这里涉及几关键对象:股票,关注股票的人(张三、李四)
//股票
public interface Gupiao {
int getSum();
int add(int add);
void addPeople(PeopleGupiao peopleGupiao);
}
public class AbcGupiao implements Gupiao {
List<PeopleGupiao> list = new ArrayList<>();
int currentPrice = 24;
@Override
public int getSum() {
return currentPrice;
}
@Override
public int add(int add) {
this.currentPrice+=add;
for(PeopleGupiao p : list){
p.myPrice(this);
}
return add;
}
@Override
public void addPeople(PeopleGupiao peopleGupiao) {
list.add(peopleGupiao);
}
}
//people
public interface PeopleGupiao {
void myPrice(Gupiao gupiao);
}
public class Zhangsan implements PeopleGupiao {
private boolean isHave = true;
private int expect = 30;
private int price = 24;
@Override
public void myPrice(Gupiao gupiao) {
if(isHave){
this.price = gupiao.getSum();
if(this.price < expect){
isHave = true;
} else {
isHave = false;
}
}
System.out.println("zhansan price :"+price);
}
}
public class Lisi implements PeopleGupiao {
private boolean isHave = true;
private int expect = 40;
private int price = 24;
@Override
public void myPrice(Gupiao gupiao) {
if(isHave){
this.price = gupiao.getSum();
if(this.price < expect){
isHave = true;
} else {
isHave = false;
}
}
System.out.println("lisi price :"+price);
}
}
这里就是一个典型的观察者模式的实现,Gupiao类即为主题对象-subject,People即为观察者对像--observer,而Gupiao的add方法为状态变化时的notify方法,将该主题传递给每一个观察者对象,而观察者在继续做相应处理,此处处理方法为People的myPrice方法。
追本溯源-RxJava起源
RxJava时ReactiveX的java实现,支持事件相应式编程。毫无疑问,事件响应式编程都是基于观察者模式,RxJava也一样,顶层设计思想就是一个庞大的观察者模式(发布/订阅模式)。
进一步讨论
工厂方法:创建Observable
在RxJava中,Observable持有一个主题对象,OnSubscrible
public static <T> Observable<T> create(OnSubscribe<T> f) {
return new Observable<T>(RxJavaHooks.onCreate(f));
}
protected Observable(OnSubscribe<T> f) {
this.onSubscribe = f;
}
即主题对象为ObSubscribe,产生主题或者主题状态发生变化会通知所以有的观察者,所以主题的通知方法会以观察者(订阅者)为参数。
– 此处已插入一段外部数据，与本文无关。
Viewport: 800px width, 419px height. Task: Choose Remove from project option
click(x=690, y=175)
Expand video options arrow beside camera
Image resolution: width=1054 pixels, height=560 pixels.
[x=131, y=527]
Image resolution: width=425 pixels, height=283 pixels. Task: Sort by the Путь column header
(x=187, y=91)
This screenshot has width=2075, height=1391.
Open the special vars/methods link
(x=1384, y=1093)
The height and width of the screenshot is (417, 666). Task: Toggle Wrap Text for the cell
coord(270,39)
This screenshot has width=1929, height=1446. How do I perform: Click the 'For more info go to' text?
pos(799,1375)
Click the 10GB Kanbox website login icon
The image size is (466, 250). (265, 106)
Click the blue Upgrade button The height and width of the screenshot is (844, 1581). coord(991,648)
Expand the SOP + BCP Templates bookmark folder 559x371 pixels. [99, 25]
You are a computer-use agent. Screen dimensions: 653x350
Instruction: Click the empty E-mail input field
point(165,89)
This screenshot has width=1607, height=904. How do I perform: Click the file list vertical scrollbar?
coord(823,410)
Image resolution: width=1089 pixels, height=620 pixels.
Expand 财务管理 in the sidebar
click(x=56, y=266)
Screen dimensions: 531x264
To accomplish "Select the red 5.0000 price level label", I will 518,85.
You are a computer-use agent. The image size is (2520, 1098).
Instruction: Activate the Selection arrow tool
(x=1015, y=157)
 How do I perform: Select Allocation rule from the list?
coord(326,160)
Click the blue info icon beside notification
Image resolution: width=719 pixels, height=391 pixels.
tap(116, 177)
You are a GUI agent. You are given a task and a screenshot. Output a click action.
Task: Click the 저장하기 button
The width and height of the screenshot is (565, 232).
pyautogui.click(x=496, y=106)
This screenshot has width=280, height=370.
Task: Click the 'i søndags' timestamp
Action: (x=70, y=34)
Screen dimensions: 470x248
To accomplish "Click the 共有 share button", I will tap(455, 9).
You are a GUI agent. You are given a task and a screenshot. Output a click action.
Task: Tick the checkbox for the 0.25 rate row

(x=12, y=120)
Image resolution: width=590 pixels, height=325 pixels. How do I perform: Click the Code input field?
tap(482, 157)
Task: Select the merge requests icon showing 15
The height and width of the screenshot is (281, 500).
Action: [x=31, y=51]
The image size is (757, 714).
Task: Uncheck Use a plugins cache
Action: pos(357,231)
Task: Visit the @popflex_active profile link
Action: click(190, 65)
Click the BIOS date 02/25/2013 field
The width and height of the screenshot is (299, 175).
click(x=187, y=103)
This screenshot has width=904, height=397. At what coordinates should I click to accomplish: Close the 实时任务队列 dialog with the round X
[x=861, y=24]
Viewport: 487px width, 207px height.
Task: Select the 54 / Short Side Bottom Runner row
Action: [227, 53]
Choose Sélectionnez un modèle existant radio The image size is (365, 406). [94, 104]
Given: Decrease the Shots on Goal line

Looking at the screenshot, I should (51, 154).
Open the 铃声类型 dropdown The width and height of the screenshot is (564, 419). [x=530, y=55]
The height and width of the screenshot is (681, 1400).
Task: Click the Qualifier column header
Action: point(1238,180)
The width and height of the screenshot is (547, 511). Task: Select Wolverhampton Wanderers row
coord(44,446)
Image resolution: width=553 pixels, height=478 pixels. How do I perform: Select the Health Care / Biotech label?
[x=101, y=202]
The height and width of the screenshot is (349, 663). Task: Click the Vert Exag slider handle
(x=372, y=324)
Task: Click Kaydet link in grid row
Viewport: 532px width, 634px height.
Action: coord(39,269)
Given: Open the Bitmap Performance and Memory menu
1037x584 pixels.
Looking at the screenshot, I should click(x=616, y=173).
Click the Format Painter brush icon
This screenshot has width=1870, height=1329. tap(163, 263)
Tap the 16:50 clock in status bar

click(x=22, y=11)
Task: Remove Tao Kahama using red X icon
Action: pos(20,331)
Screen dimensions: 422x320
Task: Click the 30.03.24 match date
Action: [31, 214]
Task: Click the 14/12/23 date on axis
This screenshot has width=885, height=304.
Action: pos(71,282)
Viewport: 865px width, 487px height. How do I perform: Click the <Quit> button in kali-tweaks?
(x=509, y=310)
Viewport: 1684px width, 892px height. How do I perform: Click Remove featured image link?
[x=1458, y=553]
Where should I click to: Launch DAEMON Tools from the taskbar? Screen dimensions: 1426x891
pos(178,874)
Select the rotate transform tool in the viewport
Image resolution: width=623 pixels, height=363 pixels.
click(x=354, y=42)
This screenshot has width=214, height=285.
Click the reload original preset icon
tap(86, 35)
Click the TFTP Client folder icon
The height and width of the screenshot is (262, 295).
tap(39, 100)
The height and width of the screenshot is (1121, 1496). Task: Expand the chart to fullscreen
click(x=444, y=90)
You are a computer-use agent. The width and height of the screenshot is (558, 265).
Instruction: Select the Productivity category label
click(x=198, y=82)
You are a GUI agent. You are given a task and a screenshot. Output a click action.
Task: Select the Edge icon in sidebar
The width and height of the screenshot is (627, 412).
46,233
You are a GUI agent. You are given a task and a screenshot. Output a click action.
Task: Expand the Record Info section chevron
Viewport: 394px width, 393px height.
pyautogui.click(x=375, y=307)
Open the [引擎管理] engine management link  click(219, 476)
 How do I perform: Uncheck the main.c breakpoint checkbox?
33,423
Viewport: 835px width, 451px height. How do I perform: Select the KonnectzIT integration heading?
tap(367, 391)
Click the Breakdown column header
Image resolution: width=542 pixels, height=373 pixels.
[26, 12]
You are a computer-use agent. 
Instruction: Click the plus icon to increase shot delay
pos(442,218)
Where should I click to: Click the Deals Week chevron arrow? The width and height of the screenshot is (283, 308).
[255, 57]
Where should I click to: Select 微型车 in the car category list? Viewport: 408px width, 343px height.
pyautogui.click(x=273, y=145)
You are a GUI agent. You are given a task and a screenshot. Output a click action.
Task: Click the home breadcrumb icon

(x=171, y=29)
public interface OnSubscribe<T> extends Action1<Subscriber<? super T>> {
// cover for generics insanity
}
在通知方法调用时,会依次调用所有的观察者Observer的回调方法。
public interface Observer<T> {
/**
* Notifies the Observer that the {@link Observable} has finished sending push-based notifications.
* <p>
* The {@link Observable} will not call this method if it calls {@link #onError}.
*/
void onCompleted();
/**
* Notifies the Observer that the {@link Observable} has experienced an error condition.
* <p>
* If the {@link Observable} calls this method, it will not thereafter call {@link #onNext} or
* {@link #onCompleted}.
*
* @param e
* the exception encountered by the Observable
*/
void onError(Throwable e);
/**
* Provides the Observer with a new item to observe.
* <p>
* The {@link Observable} may call this method 0 or more times.
* <p>
* The {@code Observable} will not call this method again after it calls either {@link #onCompleted} or
* {@link #onError}.
*
* @param t
* the item emitted by the Observable
*/
void onNext(T t);
}
所以观察者接口,主题接口就是ReactiveX的核心接口。
主题接口--OnSubscribe
1. 空实现,通知方法直接调用,订阅者接口的onCompleted方法。
@Override
public void call(Subscriber<? super Object> child) {
child.onCompleted();
}
1. OnSubscribeThrow,通知方法直接调用,订阅者接口的onError方法。
@Override
public void call(Subscriber<? super T> observer) {
observer.onError(exception);
}
2. JustOnSubscribe,只生产一次主题,from和just方法主传入一个值的默认实现。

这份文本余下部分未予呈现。